## MATERIAL ERKUNDEN
**1)** Wie hoch sind laut dem Artikel über den Fütterungsroboter die Stromkosten des Lely Vector pro Tag?
**2)** Schreib den Artikel über den Fütterungsroboter von "Lautlos setzt er" bis "neuen Stall sauber." ab und ersetze darin "Mischration" durch "Futterration".
**3)** Führe den Artikel über den Fütterungsroboter nach seinem letzten Satz weiter.

2.12.2015 13:20
Quelle: schweizerbauer.ch - Susanne Meier
Fütterung
Der Vector füttert nur, wenns nötig ist
Niklaus und Silvan Bucher aus Luzern-Littau LU haben sich für einen Fütterungsroboter entschieden. Der Lely Vector hilft, Arbeitszeit und Diesel zu sparen. Seine Stromkosten liegen bei knapp 2 Franken pro Tag.

Lautlos setzt er sich in Bewegung, kurvt um die Ecke und fährt der Fressachse entlang. Zuhinterst dreht er um, öffnet den Schieber und lädt seine Mischration ab. Auf dem Mooshof von Niklaus, Irma und Sohn Silvan Bucher in Luzern-Littau LU haben die roten Roboter der holländischen Firma Lely das Szepter übernommen. Der Vector füttert, der Astronaut milkt, und der Discovery hält die Laufflächen im neuen Stall sauber.

Laufstall im September bezogen

Den hellen, luftigen und sehr geräumigen Laufstall mit den drei Liegeboxenreihen haben die 70 Holstein- und Red-Holstein-Kühe der  Buchers am 1. September 2015 bezogen. «Früher waren sie im Anbindestall», erklärt Silvan Bucher. Und Vater Niklaus Bucher ergänzt: «Mit dem Neubau haben wir uns entschieden, die Routinearbeiten wie Melken, Misten und Füttern zu automatisieren.»

Einträge aus einem Datensatz

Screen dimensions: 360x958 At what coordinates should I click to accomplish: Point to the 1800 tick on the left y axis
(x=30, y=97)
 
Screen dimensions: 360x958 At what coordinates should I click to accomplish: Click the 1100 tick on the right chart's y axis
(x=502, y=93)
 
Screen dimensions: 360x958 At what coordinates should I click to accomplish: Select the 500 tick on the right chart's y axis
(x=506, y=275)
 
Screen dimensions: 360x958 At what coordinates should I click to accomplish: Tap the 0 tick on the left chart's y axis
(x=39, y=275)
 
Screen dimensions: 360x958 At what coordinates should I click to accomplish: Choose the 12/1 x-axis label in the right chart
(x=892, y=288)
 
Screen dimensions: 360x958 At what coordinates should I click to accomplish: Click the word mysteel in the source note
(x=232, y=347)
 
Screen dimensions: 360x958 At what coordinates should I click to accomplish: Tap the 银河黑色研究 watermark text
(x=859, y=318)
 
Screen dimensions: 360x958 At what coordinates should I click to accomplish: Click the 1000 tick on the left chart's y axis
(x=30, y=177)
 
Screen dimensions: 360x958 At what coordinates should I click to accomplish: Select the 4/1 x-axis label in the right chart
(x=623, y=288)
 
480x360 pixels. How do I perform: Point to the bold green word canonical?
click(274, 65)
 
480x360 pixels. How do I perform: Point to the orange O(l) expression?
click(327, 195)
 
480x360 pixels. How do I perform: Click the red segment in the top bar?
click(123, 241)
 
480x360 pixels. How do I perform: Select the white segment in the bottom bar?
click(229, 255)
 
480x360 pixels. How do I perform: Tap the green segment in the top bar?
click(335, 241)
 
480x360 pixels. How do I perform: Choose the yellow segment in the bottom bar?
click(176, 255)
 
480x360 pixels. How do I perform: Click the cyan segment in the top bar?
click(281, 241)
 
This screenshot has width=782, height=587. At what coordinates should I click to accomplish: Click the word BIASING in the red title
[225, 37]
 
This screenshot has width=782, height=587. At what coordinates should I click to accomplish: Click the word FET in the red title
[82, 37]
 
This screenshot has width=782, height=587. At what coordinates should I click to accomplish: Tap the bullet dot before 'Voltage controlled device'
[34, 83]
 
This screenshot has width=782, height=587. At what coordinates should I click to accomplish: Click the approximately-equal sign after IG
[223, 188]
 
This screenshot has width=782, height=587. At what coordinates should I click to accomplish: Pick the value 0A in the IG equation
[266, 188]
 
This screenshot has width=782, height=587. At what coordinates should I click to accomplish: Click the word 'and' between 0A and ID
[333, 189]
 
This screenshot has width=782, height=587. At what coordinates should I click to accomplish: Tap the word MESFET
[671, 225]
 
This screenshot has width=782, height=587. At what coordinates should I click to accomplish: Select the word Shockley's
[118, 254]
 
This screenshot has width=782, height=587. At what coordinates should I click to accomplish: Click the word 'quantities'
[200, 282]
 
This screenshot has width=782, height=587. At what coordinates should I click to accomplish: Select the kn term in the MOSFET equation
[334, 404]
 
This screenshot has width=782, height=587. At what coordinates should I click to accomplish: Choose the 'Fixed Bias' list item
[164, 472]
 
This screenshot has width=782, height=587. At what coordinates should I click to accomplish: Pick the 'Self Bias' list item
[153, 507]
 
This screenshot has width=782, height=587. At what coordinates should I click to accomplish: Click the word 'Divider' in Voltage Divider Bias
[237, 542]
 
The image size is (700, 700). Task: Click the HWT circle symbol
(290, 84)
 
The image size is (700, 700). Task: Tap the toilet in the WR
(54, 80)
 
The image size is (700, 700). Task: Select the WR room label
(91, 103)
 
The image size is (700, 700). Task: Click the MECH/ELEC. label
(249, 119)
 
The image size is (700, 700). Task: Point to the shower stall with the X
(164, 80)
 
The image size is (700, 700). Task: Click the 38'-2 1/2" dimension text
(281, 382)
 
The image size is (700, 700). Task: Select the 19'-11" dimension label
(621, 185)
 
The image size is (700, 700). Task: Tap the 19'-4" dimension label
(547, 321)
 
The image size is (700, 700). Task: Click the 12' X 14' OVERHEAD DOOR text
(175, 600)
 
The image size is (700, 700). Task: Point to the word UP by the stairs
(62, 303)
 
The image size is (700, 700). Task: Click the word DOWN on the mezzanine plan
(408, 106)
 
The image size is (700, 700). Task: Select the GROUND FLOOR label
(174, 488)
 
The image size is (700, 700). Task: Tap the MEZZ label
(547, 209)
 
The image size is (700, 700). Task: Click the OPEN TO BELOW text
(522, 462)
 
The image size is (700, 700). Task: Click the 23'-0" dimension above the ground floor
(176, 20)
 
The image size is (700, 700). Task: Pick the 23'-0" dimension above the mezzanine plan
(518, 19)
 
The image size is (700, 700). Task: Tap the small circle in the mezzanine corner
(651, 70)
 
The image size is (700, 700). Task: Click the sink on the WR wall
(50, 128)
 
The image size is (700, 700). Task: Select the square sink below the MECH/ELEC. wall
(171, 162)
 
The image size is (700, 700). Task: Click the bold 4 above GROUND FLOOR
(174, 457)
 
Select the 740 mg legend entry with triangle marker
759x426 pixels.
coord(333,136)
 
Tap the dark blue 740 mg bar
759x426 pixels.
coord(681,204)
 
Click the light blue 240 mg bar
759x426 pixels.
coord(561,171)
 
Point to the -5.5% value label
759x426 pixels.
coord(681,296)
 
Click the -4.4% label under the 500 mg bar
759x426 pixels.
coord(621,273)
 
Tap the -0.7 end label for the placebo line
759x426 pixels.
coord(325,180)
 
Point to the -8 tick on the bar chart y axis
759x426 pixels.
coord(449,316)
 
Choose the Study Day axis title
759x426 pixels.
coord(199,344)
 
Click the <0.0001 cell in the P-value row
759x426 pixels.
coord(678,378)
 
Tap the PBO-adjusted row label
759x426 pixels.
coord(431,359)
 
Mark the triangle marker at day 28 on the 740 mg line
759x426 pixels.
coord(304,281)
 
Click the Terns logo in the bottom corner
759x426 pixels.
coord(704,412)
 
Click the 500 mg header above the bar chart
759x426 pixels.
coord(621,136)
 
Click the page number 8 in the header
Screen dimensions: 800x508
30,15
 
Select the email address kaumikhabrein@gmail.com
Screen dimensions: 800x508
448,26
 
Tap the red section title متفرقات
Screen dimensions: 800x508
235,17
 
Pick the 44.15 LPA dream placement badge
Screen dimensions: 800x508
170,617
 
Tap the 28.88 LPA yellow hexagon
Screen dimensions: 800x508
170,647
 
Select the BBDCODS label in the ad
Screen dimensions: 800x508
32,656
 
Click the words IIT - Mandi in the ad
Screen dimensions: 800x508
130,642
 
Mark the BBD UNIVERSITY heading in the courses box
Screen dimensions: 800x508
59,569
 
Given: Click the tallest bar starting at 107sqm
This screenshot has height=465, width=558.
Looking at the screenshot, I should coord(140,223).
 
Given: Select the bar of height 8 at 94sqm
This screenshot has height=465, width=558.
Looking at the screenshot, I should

## LÖSUNGEN DER AUFGABEN
**1)** Knapp 2 Franken pro Tag.

**2)**
Lautlos setzt er sich in Bewegung, kurvt um die Ecke und fährt der Fressachse entlang. Zuhinterst dreht er um, öffnet den Schieber und lädt seine Futterration ab. Auf dem Mooshof von Niklaus, Irma und Sohn Silvan Bucher in Luzern-Littau LU haben die roten Roboter der holländischen Firma Lely das Szepter übernommen. Der Vector füttert, der Astronaut milkt, und der Discovery hält die Laufflächen im neuen Stall sauber.

**3)**
Mit diesem Entscheid sind beide sehr zufrieden – auch finanziell sei der rund 180'000 Franken teure Fütterungsroboter attraktiver, als man im ersten Moment denken würde, so Silvan Bucher: «Wir hätten einen Mischwagen kaufen müssen.» Dieser brauche einen Traktor, der dann nicht mehr für andere Arbeiten frei sei, und es brauche viel Diesel. «Die Stromkosten für den Vector belaufen sich auf knapp 2 Franken pro Tag. Und das Rüsten des Futters nimmt weniger als zwei Stunden pro Woche in Anspruch.»

Fütterungsroboter kommt mit dürrfutterbetonten Ration gut klar

In der Futterküche sind drei Boxen eingerichtet. Die befüllen Buchers alle drei Tage mit Heu und Emd, das zuerst geschnitten wird. Die beiden Komponenten machen je 25 Prozent der Ration aus. 50 Prozent sind Silomais, der direkt ab dem Hochsilo in den Vector gefüllt wird. Dazu kommt ein Eiweisskonzentrat, sodass die ausgewogene Mischung auf 24kg Tagesmilch ausgelegt ist. Kühe, die mehr leisten  – der Stallschnitt liegt bei 9000kg – erhalten im Melkroboter eines der drei zudosierbaren Leistungsfutter. Während der Vegetation wird geweidet.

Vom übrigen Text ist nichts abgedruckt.